Requirement: Repeat verbatim, and only, the lines of the data below, beginning at the line that contains "Brighton & Hove" and stopping after the line that contains "Two women suffer".

Records to process:
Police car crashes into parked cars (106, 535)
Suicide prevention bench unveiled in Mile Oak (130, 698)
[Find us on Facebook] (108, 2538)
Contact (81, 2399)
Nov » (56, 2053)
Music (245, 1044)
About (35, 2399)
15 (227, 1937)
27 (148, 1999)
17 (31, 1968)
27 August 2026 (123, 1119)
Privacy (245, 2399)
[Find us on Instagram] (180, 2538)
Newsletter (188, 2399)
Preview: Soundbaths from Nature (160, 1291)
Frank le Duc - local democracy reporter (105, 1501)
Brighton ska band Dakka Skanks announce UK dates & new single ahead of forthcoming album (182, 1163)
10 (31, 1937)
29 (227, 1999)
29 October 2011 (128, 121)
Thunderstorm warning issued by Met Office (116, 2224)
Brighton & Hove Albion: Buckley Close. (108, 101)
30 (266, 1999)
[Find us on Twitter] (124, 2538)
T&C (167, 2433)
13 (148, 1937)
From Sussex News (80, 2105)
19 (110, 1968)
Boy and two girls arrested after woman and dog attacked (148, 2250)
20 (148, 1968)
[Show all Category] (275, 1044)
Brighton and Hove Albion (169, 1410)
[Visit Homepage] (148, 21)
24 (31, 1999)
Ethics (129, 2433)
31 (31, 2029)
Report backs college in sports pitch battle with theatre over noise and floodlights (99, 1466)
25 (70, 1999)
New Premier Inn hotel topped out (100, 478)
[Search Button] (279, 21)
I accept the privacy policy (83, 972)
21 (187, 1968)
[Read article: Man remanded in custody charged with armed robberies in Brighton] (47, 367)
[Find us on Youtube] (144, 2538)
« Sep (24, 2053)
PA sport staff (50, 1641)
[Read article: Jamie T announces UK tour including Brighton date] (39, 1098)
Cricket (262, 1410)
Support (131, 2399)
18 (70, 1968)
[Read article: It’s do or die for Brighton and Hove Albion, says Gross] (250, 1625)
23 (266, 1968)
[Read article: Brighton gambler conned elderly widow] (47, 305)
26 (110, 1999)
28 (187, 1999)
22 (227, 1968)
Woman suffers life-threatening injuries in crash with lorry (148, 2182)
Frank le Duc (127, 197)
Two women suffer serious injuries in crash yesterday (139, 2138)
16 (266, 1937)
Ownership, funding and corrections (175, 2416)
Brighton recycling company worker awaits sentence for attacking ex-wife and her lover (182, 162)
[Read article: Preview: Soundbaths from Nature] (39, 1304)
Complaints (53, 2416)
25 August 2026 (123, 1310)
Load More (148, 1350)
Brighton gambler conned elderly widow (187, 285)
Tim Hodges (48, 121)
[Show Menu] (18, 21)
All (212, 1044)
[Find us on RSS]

Output below:
Brighton & Hove Albion: Buckley Close. (108, 101)
30 (266, 1999)
[Find us on Twitter] (124, 2538)
T&C (167, 2433)
13 (148, 1937)
From Sussex News (80, 2105)
19 (110, 1968)
Boy and two girls arrested after woman and dog attacked (148, 2250)
20 (148, 1968)
[Show all Category] (275, 1044)
Brighton and Hove Albion (169, 1410)
[Visit Homepage] (148, 21)
24 (31, 1999)
Ethics (129, 2433)
31 (31, 2029)
Report backs college in sports pitch battle with theatre over noise and floodlights (99, 1466)
25 (70, 1999)
New Premier Inn hotel topped out (100, 478)
[Search Button] (279, 21)
I accept the privacy policy (83, 972)
21 (187, 1968)
[Read article: Man remanded in custody charged with armed robberies in Brighton] (47, 367)
[Find us on Youtube] (144, 2538)
« Sep (24, 2053)
PA sport staff (50, 1641)
[Read article: Jamie T announces UK tour including Brighton date] (39, 1098)
Cricket (262, 1410)
Support (131, 2399)
18 (70, 1968)
[Read article: It’s do or die for Brighton and Hove Albion, says Gross] (250, 1625)
23 (266, 1968)
[Read article: Brighton gambler conned elderly widow] (47, 305)
26 (110, 1999)
28 (187, 1999)
22 (227, 1968)
Woman suffers life-threatening injuries in crash with lorry (148, 2182)
Frank le Duc (127, 197)
Two women suffer serious injuries in crash yesterday (139, 2138)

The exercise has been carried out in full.